What this task involves
Shift every coordinate in the answers by 80. Then write out everything in the material below, from the line containing "Where should I click to: Click" down to the line containing "(x=31, y=38)", with both of those lines included and every other line kept as it is.

Working data
——
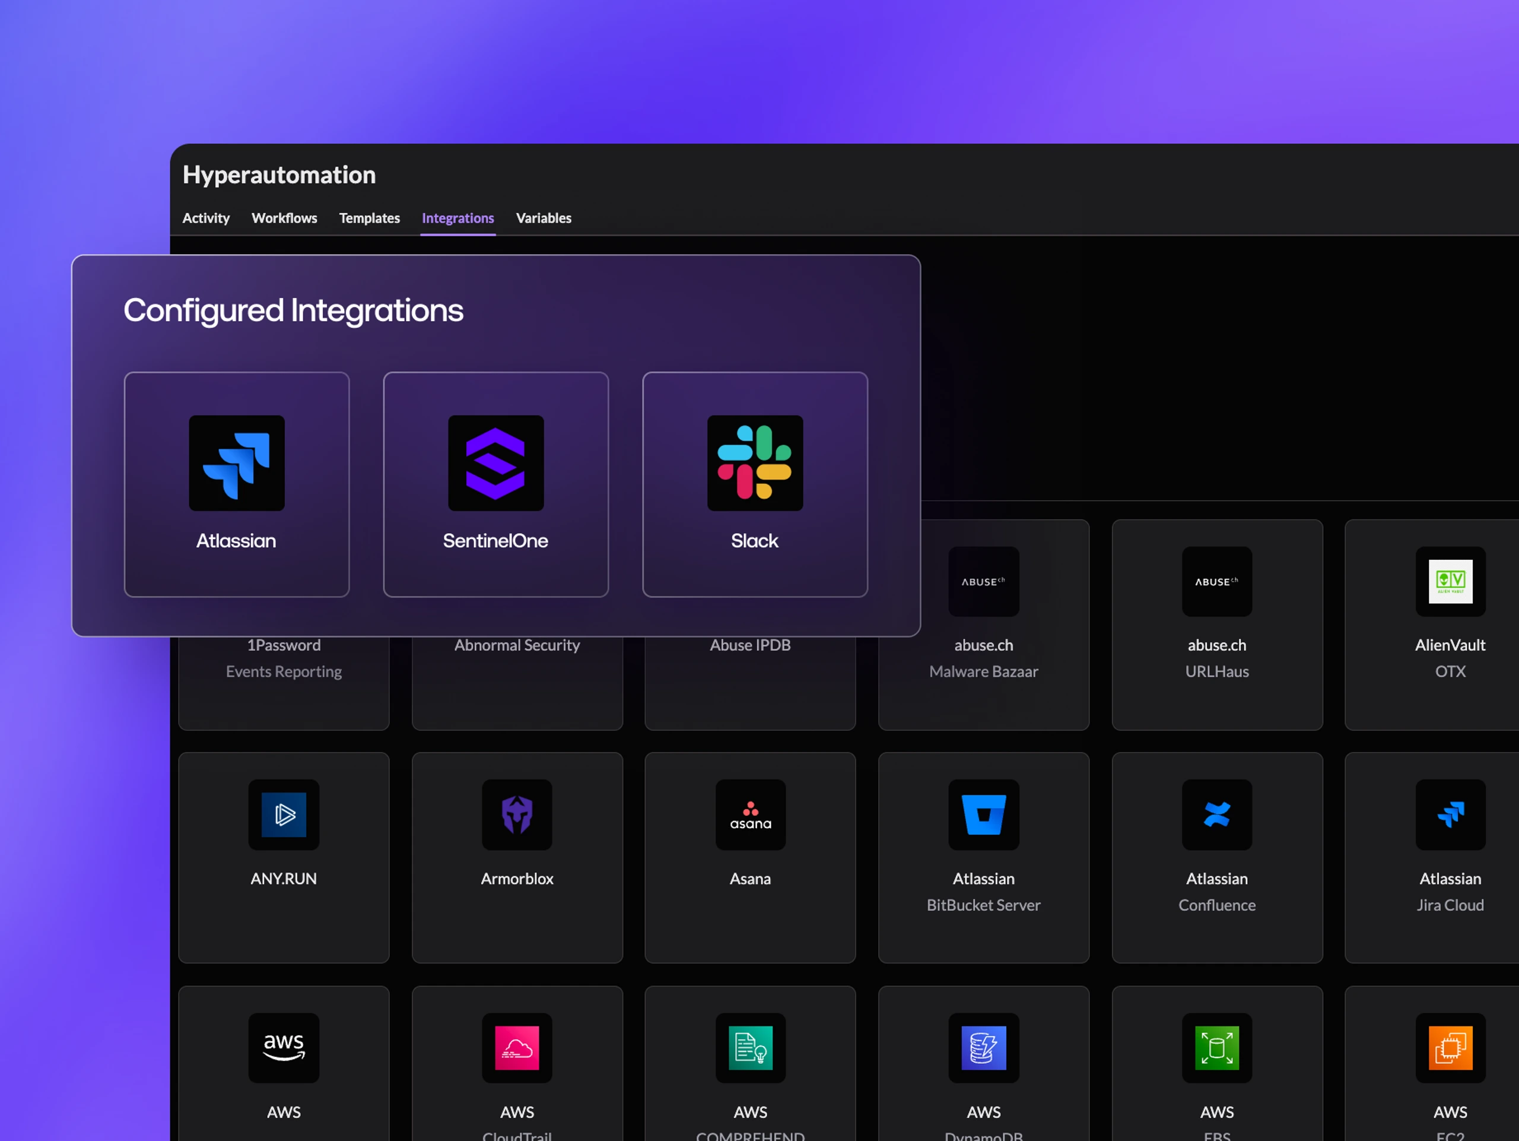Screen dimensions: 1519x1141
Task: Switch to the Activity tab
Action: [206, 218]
——
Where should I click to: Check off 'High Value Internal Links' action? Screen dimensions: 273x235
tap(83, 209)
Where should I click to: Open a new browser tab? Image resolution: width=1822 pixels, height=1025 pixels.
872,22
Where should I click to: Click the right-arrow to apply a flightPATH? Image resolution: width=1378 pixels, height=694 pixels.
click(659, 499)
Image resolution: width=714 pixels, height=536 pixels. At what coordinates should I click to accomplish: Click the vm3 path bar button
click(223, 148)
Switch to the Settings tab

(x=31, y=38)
——
Answer to the exercise
Where should I click to: Click the right-arrow to apply a flightPATH? Image resolution: width=1378 pixels, height=694 pixels.
click(739, 579)
Image resolution: width=714 pixels, height=536 pixels. At what coordinates should I click to accomplish: Click the vm3 path bar button
click(303, 228)
Switch to the Settings tab

(x=111, y=118)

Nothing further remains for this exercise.